Texto fornecido:
☆ ☆ ☆ ☆ ☆ ☆ ☆
Em segundo lugar, o montante da restituição é o valor actual do


enriquecimento que restar à data em que cessa a boa-fé do enriquecido, pelo que se
nessa data não existir qualquer enriquecimento, então nada haverá para restituir. Este
regime tem portanto um aspecto particular bastante importante, visto estar prevista uma
causa de extinção autónoma da obrigação de restituir, que é representada pelo
desaparecimento do enriquecimento cujos efeitos não variam consoante se verifique ou
não a existência de culpa do enriquecido nessa extinção.

A explicação deste regime tão favorável para o enriquecido, resulta do facto


de, estando de boa-fé, ele desconhecer a falta de causa do seu enriquecimento e, por
isso, ignorar que vai surgir uma obrigação de restituir, porque acredita no carácter
definitivo da sua aquisição. Deste modo, a lei não lhe impõe qualquer penalização pelo
facto de ele delapidar o valor do enriquecimento, entendendo que se justifica proteger a
sua confiança na regularidade da aquisição. A lei entende assim que a delapidação do
investimento constitui um risco que cabe ao credor suportar, mesmo em caso de
existência de culpa do devedor. Este regime apenas deixa de se aplicar em caso de má-
fé do enriquecido, prevista no artigo 480º.

Deste modo, se até ao momento em que cessa a boa-fé, o enriquecido fez


despesas conexas com o facto de ter confiado na regularidade da sua aquisição, sofreu
desvantagens patrimoniais, se o objecto da obrigação se perdeu, foi doado ou
consumido, sem que tivesse ficado proveito de outra natureza, tudo isso é atendido para
diminuir a sua responsabilidade pela restituição.

Do mesmo modo, também devem ser abatidos os proventos obtidos por


conta dos factores pessoais do enriquecido, como por exemplo a sua perícia pessoal.
Assim, se alguém utiliza abusivamente o automóvel alheio e concorrer com ele a um
rally, ganhando o primeiro prémio, este valor deve ser deduzido ao montante da
restituição, porque em rigor não foi alcançado à custa do dono da coisa, devendo-se
antes à especial qualidade de piloto do enriquecido.

5. 1. Agravamento da obrigação de restituir

Quando o enriquecido está de má-fé, aplica-se o regime do artigo 480º, pelo


que, além do montante estabelecido no preceito anterior, ele passa também a responder
pelo perecimento ou deterioração da coisa que ele tiver culposamente provocado, pelos
frutos que por sua culpa deixem de ser percebidos e pelos juros legais das quantias a
que o empobrecido tiver direito.
☆ ☆ ☆ ☆ ☆ ☆ ☆
[Dados de origem]

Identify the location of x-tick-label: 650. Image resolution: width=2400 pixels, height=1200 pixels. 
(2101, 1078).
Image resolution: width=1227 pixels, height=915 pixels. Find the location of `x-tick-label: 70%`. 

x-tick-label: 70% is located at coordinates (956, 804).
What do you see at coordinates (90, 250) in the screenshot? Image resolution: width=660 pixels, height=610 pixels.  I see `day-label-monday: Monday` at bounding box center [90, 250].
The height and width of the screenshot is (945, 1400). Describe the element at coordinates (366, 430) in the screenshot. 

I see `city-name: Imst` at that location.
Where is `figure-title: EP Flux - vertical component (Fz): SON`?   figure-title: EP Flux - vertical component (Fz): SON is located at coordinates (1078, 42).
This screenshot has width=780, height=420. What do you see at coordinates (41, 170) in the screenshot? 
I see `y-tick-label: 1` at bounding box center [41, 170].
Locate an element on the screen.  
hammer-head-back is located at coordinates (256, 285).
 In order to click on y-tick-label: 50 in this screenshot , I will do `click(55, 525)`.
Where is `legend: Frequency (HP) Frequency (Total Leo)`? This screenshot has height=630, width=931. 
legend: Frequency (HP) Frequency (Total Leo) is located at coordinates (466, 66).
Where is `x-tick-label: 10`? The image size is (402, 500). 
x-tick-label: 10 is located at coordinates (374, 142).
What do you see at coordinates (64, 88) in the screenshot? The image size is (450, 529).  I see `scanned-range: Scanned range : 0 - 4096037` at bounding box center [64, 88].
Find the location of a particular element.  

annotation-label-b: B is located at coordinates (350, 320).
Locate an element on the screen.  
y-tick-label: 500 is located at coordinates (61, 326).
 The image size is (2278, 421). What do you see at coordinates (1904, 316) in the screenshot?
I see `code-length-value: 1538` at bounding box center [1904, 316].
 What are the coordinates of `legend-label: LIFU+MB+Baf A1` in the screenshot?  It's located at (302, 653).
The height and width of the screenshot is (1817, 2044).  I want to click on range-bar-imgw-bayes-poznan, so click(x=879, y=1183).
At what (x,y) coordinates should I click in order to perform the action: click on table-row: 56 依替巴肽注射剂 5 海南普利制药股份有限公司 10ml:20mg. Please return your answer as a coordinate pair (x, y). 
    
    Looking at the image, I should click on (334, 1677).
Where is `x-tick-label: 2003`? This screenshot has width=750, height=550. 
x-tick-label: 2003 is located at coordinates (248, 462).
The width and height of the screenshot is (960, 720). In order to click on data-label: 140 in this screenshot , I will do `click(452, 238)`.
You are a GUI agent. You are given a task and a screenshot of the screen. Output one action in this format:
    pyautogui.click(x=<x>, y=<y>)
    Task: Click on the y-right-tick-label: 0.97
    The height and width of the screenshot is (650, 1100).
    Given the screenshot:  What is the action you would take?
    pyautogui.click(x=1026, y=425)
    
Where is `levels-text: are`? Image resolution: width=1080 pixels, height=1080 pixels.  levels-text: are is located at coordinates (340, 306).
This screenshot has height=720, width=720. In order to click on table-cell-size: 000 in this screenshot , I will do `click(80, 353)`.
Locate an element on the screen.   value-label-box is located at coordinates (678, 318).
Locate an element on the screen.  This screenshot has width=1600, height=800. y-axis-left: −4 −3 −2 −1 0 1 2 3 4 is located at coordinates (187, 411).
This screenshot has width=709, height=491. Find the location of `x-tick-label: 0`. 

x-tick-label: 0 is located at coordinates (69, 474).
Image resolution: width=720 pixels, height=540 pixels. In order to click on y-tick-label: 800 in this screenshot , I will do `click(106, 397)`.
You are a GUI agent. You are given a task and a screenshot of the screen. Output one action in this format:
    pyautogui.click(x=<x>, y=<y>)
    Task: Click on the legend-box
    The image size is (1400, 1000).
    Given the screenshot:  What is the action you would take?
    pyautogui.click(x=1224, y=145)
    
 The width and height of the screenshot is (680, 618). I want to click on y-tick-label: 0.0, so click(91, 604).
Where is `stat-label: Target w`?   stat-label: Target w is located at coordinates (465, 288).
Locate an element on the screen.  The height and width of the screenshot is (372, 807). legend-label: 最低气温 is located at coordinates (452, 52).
☆ ☆ ☆ ☆ ☆ ☆ ☆
Perguntas:
1 - Segundo o texto sobre a obrigação de restituir do enriquecido, em que artigo se prevê o regime aplicável quando o enriquecido está de má-fé?
2 - Prolongue o texto sobre a obrigação de restituir no enriquecimento sem causa, começando logo após a última frase apresentada.

Conjunto de respostas:
1 - No artigo 480º.

2 -
5. 2. Obrigação de restituir no caso de alienação gratuita

Já houve ocasião de tratar da hipótese do artigo 481º/11, onde se prevê que


o adquirente por título gratuito de coisa que o alienante enriquecido devesse restituir,
responde na medida do seu enriquecimento. Falta porém acrescentar que, tendo a
transmissão lugar quando o alienante já estava de má-fé, este responde nos termos do
artigo 480º, bem como o adquirente, caso também esteja de má-fé.

A lei não dá solução para a hipótese de o alienante estar de má-fé e o


terceiro adquirente de boa-fé. Tendo em conta o lugar paralelo do artigo 289.º/2, deve
entender-se que o empobrecido apenas poderá agir contra o terceiro adquirente, quando
não for possível obter a restituição do enriquecimento junto do alienante, em virtude da
insolvência deste.

6. Prescrição do direito à restituição

O artigo 482º estabelece que o direito à restituição do que foi obtido sem
justa causa está sujeito à prescrição de três anos a contar da data em que o credor teve
conhecimento do direito que lhe assiste e da pessoa do responsável. O prazo é curto
porque a lei pretende pressionar o credor a exercer o seu direito logo que reúna os
elementos necessários para agir.

O conhecimento do direito que assiste ao empobrecido e da pessoa


responsável nem sempre acontecem ao mesmo tempo. A pessoa que alimentou uma
criança durante algum tempo, na errada convicção de ser seu filho, pode descobrir em
certo momento o erro de que foi vítima mas só mais tarde vir a saber quem é o
verdadeiro progenitor.

Finalmente, o prazo de três anos não prejudica a prescrição ordinária de


vinte anos (artigo 309º) que se conta a partir da data do enriquecimento, ou seja, mesmo
que o credor não chegue a ter conhecimento do seu direito ou da pessoa do responsável,
opera sempre o prazo da prescrição ordinária.